Era demasiado tarde para aquellos sueños de verano; pero ciertamente no para una serena cosecha de amistad, de camaradería, en la bendita quietud de su cercanía.

Regresó al hotel, donde debía encontrarse con Dallas; y juntos volvieron a atravesar la Plaza de la Concordia y a cruzar el puente que conduce a la Cámara de Diputados. Dallas, sin tener idea de lo que pasaba por la mente de su padre, charlaba con excitación y detalladamente acerca de Versalles. Sólo había tenido el primer atisbo del lugar, durante un viaje de vacaciones en que trató de acumular todos los paisajes de que tuvo que privarse cuando debió ir con la familia a Suiza; y un tumultuoso entusiasmo unido a un criticismo bastante engreído tropezaban uno con otro en sus labios. Escuchándolo, Archer sintió que aumentaba en él su sensación de falta de adaptación y de expresividad. El muchacho era sensible, lo sabía; pero tenía la facilidad y la confianza en sí mismo proveniente de mirar al destino no como a un amo sino como a un igual. "Eso es: se sienten iguales a las cosas, saben cómo manejarlas", reflexionó, pensando en su hijo como el portavoz de la nueva generación que había barrido con todas las viejas marcas, arrasando también con los postes señalizadores y los signos de peligro.

De repente Dallas se detuvo en seco, apretando el brazo de su padre.

—¡Oh, por Júpiter! —exclamó.

Habían salido a la gran explanada plantada de árboles frente a los Inválidos. La cúpula de Mansart parecía flotar etérea sobre las copas de los árboles y el largo frente gris de los edificios; atrayendo hacia ella todos los rayos de luz de la tarde, colgaba allí como el símbolo visible de la gloria de la raza. Archer sabía que madame Olenska vivía en una plaza cerca de una de las avenidas que nacían como rayos de los Inválidos; y había imaginado un barrio quieto y algo obscuro, olvidando el resplandor central que lo iluminaba. Ahora, por un curioso proceso de asociaciones, esa luz dorada fue para él la grandiosa iluminación en que ella vivía. Por cerca de treinta años, la vida de la condesa —de la cual, extrañamente, él sabía tan poco— había transcurrido en esta rica atmósfera que Archer ya sentía como demasiado densa y no obstante demasiado estimulante para sus pulmones. Pensó en los teatros a que habría ido, los cuadros que habría observado, las sobrias y espléndidas casas antiguas que habría frecuentado, la gente con la que habría conversado, el incesante movimiento de ideas, curiosidades, imágenes y asociaciones planteadas por la intensidad de una estirpe intensamente social dentro de un marco de costumbres inmemoriales; e inesperadamente recordó al joven francés que una vez le dijera: "Ah, una buena conversación, ¿hay algo mejor?"

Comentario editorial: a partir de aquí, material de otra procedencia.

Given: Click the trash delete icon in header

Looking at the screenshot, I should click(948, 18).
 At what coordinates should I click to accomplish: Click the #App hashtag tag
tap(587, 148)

Archer no volvió a ver a M. Riviére, ni oyó hablar de él, por cerca de treinta años; y ese hecho daba la medida de su ignorancia acerca de la existencia de madame Olenska. Más de la mitad de la vida los separaba, y ella había pasado ese intervalo entre gente que él no conocía, en una sociedad que apenas intuía, en condiciones que nunca podría comprender enteramente. Durante aquel tiempo, él vivió con su juvenil recuerdo de ella; pero ella sin duda tuvo otra compañía más tangible. Quizás también guardó su recuerdo como algo especial: pero si lo hizo, debió ser como una reliquia dentro de una pequeña capilla obscura, donde no había tiempo para rezar todos los días...

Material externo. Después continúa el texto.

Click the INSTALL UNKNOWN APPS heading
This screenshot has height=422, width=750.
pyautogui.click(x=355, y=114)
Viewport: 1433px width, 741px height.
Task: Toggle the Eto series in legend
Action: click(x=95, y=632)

Habían atravesado la Plaza de los Inválidos, y caminaban por una calle muy transitada que bordeaba el edificio. Era un barrio tranquilo, después de todo, a pesar de su esplendor y su historia; y ese hecho daba una idea de las riquezas a que París podía recurrir, ya que escenas como aquella estaban reservadas a la minoría y al insignificante.

El día se desvanecía en una suave y vaga resolana, agujereada aquí y allá por una amarillenta luz eléctrica, y había pocos transeúntes en la pequeña plaza a que habían llegado. Dallas se detuvo otra vez, y miró hacia arriba.